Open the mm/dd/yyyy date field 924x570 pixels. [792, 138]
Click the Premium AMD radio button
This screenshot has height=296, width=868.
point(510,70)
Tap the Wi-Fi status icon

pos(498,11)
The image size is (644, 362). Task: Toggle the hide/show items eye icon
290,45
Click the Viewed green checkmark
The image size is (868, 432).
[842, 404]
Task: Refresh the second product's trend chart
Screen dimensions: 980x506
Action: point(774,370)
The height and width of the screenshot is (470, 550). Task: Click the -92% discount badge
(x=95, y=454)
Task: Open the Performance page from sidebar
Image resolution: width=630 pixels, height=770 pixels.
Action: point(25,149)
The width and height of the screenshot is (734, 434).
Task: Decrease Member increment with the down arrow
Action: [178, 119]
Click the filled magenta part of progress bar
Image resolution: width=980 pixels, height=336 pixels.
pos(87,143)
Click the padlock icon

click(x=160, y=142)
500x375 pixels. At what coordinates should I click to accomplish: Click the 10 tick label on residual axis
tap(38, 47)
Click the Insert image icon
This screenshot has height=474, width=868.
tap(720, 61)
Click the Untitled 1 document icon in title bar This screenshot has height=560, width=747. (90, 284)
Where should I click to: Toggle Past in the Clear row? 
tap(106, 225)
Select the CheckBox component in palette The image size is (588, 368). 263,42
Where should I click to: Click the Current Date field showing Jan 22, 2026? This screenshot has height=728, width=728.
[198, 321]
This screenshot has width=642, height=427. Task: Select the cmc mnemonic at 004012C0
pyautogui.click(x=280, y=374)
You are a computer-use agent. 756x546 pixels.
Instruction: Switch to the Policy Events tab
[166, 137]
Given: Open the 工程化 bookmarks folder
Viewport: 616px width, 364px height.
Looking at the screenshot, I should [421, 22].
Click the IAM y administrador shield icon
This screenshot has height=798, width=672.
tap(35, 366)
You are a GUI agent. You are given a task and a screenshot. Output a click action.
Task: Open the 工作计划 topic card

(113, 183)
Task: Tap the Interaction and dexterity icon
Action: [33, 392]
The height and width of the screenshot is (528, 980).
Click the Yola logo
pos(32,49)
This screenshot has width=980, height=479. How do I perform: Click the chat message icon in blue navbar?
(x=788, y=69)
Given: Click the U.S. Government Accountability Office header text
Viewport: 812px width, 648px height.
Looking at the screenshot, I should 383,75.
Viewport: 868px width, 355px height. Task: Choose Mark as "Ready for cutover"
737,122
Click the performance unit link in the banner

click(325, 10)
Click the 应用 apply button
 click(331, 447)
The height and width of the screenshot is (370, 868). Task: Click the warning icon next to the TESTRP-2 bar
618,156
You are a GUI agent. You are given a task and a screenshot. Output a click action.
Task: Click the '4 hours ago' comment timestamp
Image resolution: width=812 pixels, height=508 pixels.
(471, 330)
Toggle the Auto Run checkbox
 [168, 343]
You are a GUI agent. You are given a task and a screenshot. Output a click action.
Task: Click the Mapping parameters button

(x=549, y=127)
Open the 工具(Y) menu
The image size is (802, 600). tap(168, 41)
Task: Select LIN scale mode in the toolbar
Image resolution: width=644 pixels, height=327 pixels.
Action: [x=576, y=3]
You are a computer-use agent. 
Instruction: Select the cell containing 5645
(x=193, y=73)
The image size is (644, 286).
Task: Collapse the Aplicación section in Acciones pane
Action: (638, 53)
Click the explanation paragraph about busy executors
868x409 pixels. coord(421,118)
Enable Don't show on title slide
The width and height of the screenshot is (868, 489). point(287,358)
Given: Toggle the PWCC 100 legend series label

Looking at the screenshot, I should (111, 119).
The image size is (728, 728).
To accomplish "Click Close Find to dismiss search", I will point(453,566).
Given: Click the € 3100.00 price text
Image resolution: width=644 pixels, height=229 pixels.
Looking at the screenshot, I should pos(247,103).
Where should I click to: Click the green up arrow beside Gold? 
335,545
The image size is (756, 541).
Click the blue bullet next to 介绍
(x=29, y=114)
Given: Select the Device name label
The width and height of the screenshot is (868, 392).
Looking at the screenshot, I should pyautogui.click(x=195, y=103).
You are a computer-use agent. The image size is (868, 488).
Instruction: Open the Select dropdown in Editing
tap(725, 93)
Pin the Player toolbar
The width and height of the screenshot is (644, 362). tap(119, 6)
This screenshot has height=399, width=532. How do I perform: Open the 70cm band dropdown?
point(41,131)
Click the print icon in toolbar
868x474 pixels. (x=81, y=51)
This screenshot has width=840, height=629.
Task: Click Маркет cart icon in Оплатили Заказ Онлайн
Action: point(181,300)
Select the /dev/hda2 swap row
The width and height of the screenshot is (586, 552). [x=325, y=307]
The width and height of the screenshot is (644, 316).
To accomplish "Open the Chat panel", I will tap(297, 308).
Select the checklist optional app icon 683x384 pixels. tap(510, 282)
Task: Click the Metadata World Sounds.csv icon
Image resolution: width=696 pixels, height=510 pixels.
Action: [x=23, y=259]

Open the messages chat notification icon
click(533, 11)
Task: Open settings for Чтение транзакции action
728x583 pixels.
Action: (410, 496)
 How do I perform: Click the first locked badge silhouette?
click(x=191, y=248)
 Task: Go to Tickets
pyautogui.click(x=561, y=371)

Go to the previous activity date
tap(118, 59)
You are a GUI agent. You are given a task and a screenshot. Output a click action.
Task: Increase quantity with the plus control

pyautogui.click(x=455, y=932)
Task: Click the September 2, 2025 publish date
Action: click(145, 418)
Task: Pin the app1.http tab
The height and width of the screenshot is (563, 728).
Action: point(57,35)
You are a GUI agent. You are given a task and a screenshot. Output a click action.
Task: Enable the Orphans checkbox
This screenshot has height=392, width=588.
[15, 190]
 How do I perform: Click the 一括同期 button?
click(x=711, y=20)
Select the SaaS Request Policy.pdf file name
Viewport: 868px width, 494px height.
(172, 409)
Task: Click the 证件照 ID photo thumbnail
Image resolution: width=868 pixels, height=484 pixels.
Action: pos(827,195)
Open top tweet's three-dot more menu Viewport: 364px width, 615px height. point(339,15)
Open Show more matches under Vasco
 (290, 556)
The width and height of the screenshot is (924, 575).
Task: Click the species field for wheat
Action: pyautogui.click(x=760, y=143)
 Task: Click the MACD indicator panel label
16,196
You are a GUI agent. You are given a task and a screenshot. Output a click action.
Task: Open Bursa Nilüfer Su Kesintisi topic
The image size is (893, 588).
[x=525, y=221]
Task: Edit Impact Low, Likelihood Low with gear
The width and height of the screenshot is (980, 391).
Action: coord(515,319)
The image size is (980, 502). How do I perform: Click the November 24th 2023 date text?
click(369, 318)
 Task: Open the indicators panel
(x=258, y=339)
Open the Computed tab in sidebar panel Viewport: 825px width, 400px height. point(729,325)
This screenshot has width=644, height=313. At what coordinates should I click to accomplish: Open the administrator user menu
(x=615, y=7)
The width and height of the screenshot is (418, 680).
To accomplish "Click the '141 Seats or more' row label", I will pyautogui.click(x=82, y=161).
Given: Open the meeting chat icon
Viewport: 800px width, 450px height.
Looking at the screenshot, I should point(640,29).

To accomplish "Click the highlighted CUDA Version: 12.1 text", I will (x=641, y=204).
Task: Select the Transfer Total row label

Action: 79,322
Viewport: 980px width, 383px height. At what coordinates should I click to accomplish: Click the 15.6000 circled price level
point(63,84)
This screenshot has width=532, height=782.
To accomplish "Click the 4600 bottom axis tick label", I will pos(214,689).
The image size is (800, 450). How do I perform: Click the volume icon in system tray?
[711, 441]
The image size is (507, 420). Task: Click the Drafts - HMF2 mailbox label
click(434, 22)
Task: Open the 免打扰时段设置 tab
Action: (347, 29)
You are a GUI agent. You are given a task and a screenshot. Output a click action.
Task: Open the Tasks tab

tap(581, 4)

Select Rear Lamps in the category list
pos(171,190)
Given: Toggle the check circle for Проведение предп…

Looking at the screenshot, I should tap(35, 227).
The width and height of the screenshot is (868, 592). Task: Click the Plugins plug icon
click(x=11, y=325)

□ □ □ □

_Required action_
In how many lines of the material does the string "computer" appear? Reply with the number only.

_Worked solution_
3